Ispán of Gerzence
- Reign: 1326–1327
- Predecessor: Michael Bő (1297–1303)
- Successor: Stephen Pacsai (1352)
- Died: 1330 or 1331
- Noble family: gens Tibold
- Father: Mihalc

= Paul Tibold =

Hungarian nobleman

Paul from the kindred Tibold (Tibold nembeli Pál; died 1330 or 1331), was a Hungarian nobleman in the early 14th century, who was active in Slavonia during the era of feudal anarchy. As a familiaris of Mikcs Ákos, he was a supporter of Charles I of Hungary until Paul betrayed the king for unknown reasons.

==Family==
Paul was born into the gens (clan) Tibold, which arrived to the Hungary in the late 10th century and later acquired possessions in Slavonia too. His father was Mihalc, whose parentage is uncertain. Hungarian historian János Karácsonyi considered Mihalc was the son of Petke (a diminutive form of Peter), because of the frequent use of the name Peter in his branch. Nevertheless, Croatian historian Vjekoslav Klaić presented a document which implies that Grab and Demetrius (I) were the sons of Petke. Tamás Pálosfalvi argued that Petke was given no portion in Szencse lordship in Križevci County (present-day Novska, Croatia) during the division of estates within the kindred in 1231, while Mihalc's descendants were landowners there.

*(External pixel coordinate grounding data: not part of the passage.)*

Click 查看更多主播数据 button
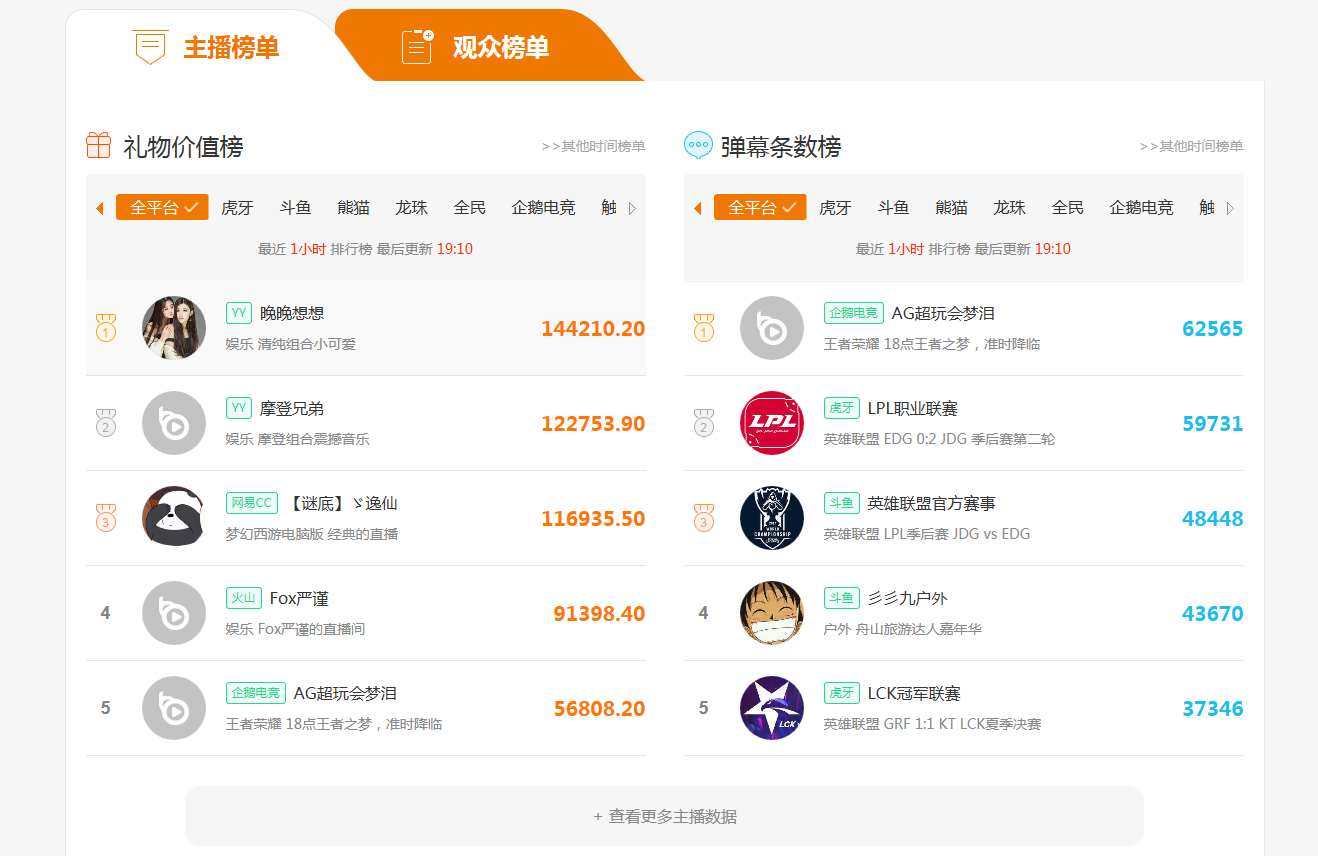Screen dimensions: 1318x856 coord(664,816)
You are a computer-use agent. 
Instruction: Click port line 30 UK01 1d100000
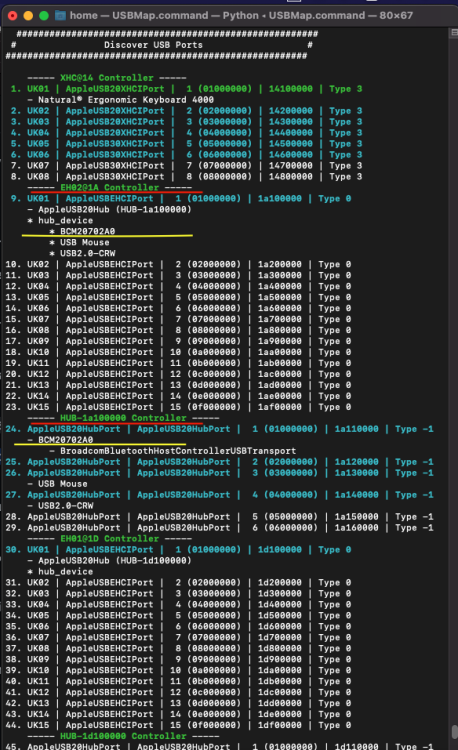tap(178, 550)
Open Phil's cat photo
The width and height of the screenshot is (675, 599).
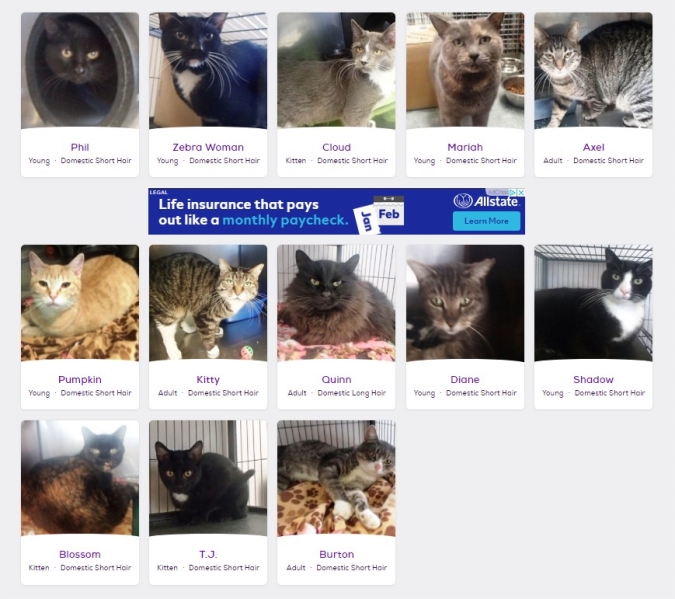click(80, 71)
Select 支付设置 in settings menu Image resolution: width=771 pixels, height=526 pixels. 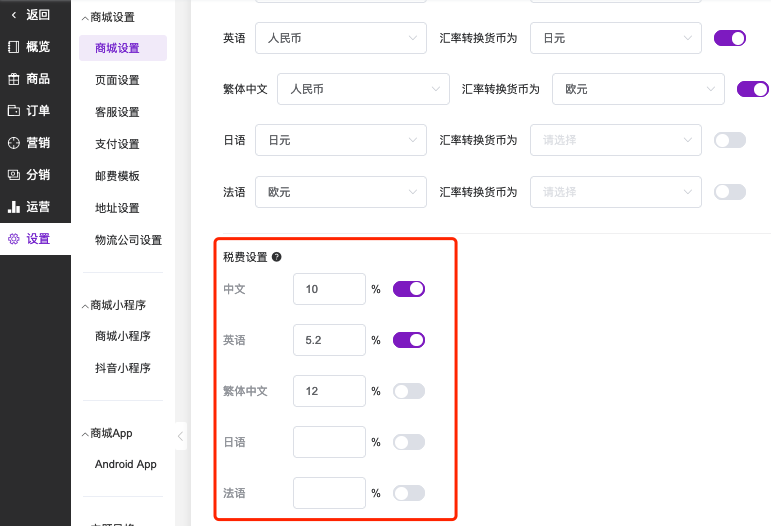click(117, 144)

Paul had two brothers, Peter (I) and Nicholas (II). The former died before 1332 and a lesser branch of the Szencsei (Svetački) family descended from him.

==Career==
Paul first appears in contemporary records in 1314, when their relative John (I) Tibold donated all estates to him and his brothers, which had formerly belonged to the possessions of Zerje Tibold, who died without male descendants. Consequently, Paul and his brothers became owners of Stupčanica Castle (or Szaplonca, today in Veliki Bastaji, Croatia), among others. The sons of James Kamarcai referred to Paul as their kinsman in 1324.

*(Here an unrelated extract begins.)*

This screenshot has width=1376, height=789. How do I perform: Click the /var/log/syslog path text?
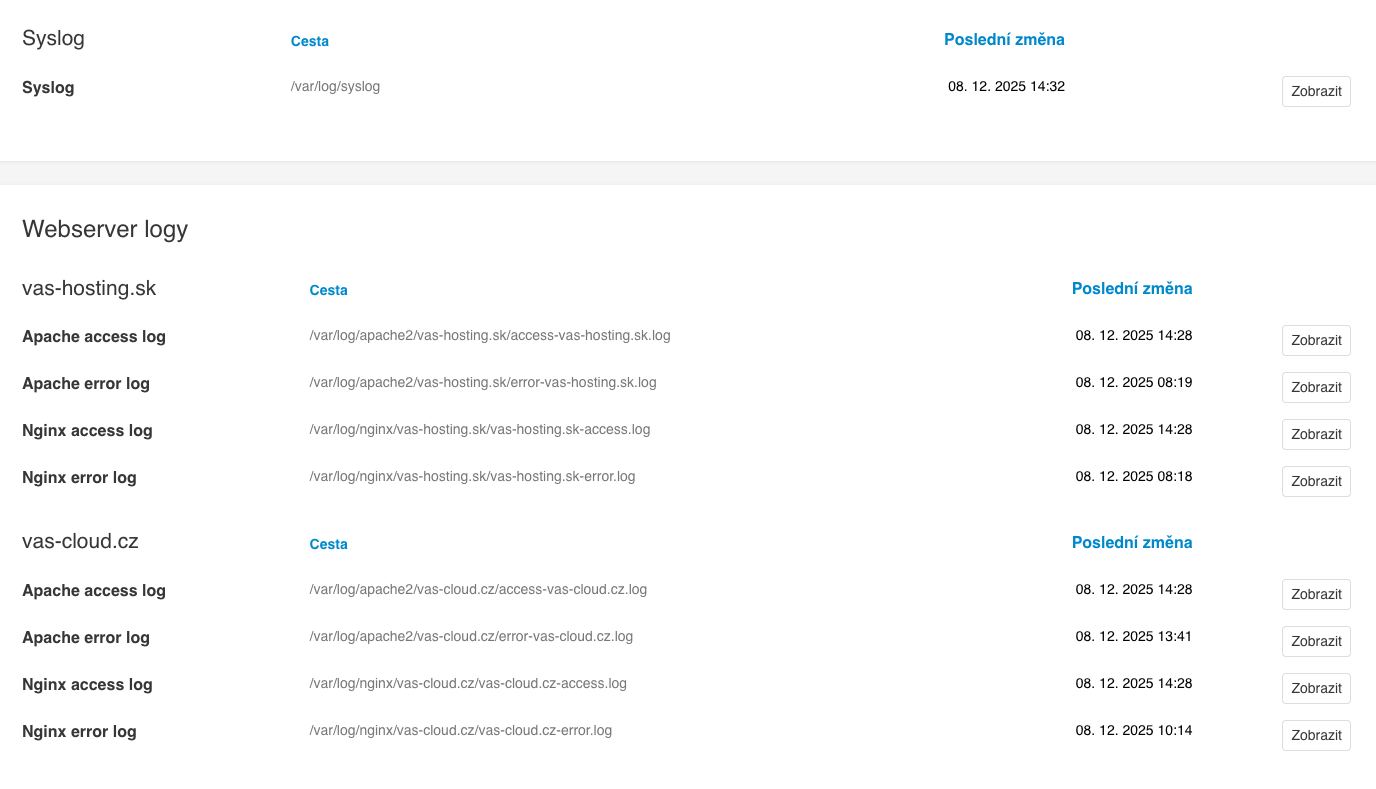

As a prominent member of the Slavonian nobility, Paul entered the service of Ban Mikcs Ákos, an influential confidant of Charles I of Hungary. He served as župan (or ispán) of Gerzence County in Slavonia from 1326 to 1327, plausibly appointed by Ban Mikcs Ákos. In this capacity, he was involved in a lawsuit with some local nobles of Garešnica (Gerzence) over estates in 1326. Together with his brother Nicholas, Paul took part in the siege of Sjenićak (Sztenicsnyák) in the autumn of 1327, when Mikcs captured the castle from the rebellious Babonić family. In the next year, in March 1328, he was referred to as ispán of Szana County, also in the service of the ban. Paul donated a portion of his estate laid on the bank of the stream Gračenica to the Pauline monastery of Garić (Garics) in 1329.

Prior to 1332, Paul turned against Charles I for unknown reasons and barricaded himself into the fort of Stupčanica, where from he constantly plundered the region and committed "innumerable sorts of evil" to the detriment of the king's supporters. During a clash, Peter Pekri (or Dobrakucsai) from the gens (clan) Tétény, lord of the neighboring Dobra Kuća (Dobrakucsa) captured and imprisoned him. Paul was killed in prison by lightning strike, possibly in 1330 or 1331.

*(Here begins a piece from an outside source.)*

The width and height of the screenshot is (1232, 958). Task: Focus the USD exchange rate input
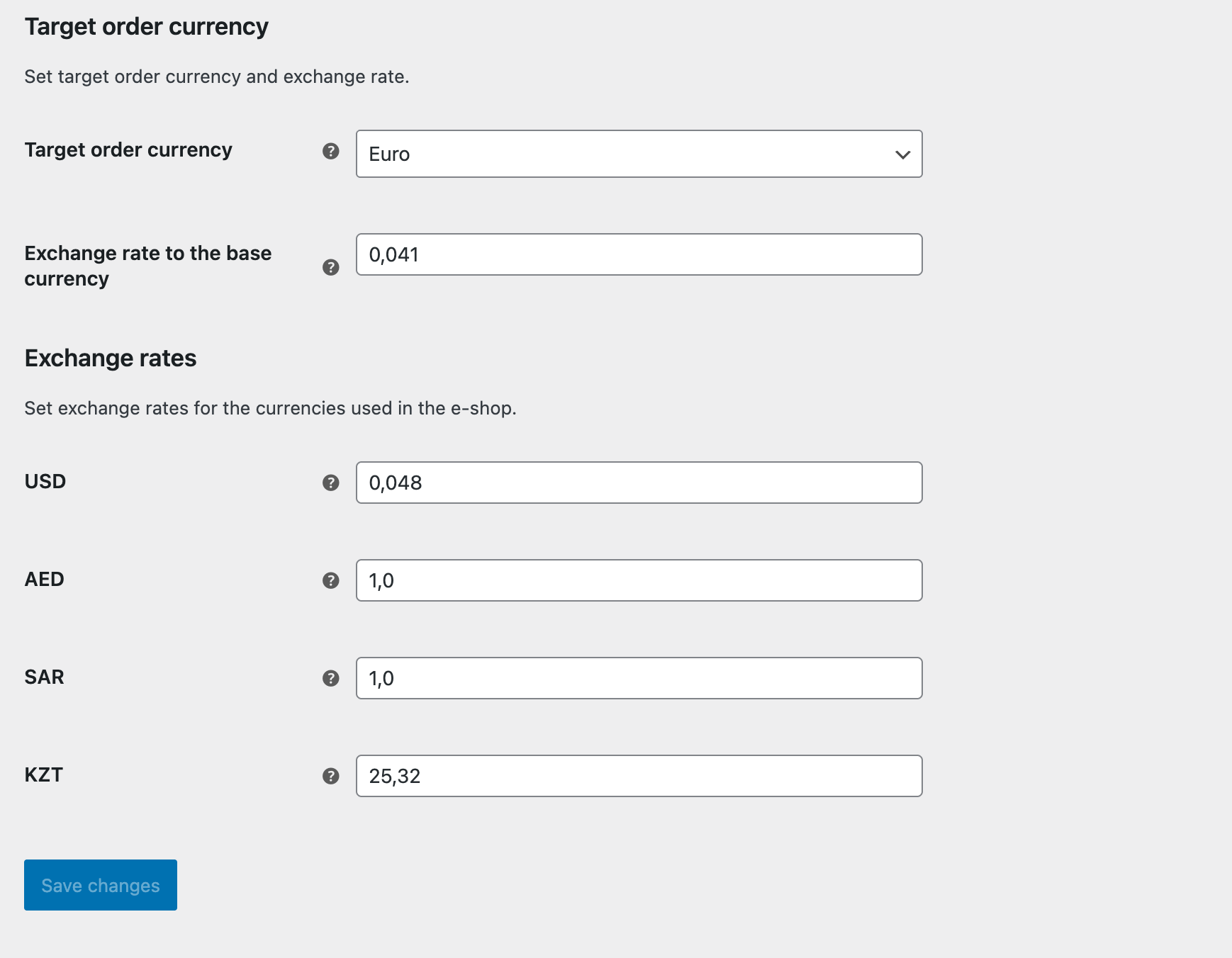[639, 483]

Paul had no descendants, thus his estates, including Stupčanica Castle, were inherited by his brother Nicholas (II). He swore loyalty to Charles and handed over the fort to the king, and was accordingly pardoned together with his son John (V) and his nephews. They were able to retain their possessions, and Nicholas was granted some additional portions.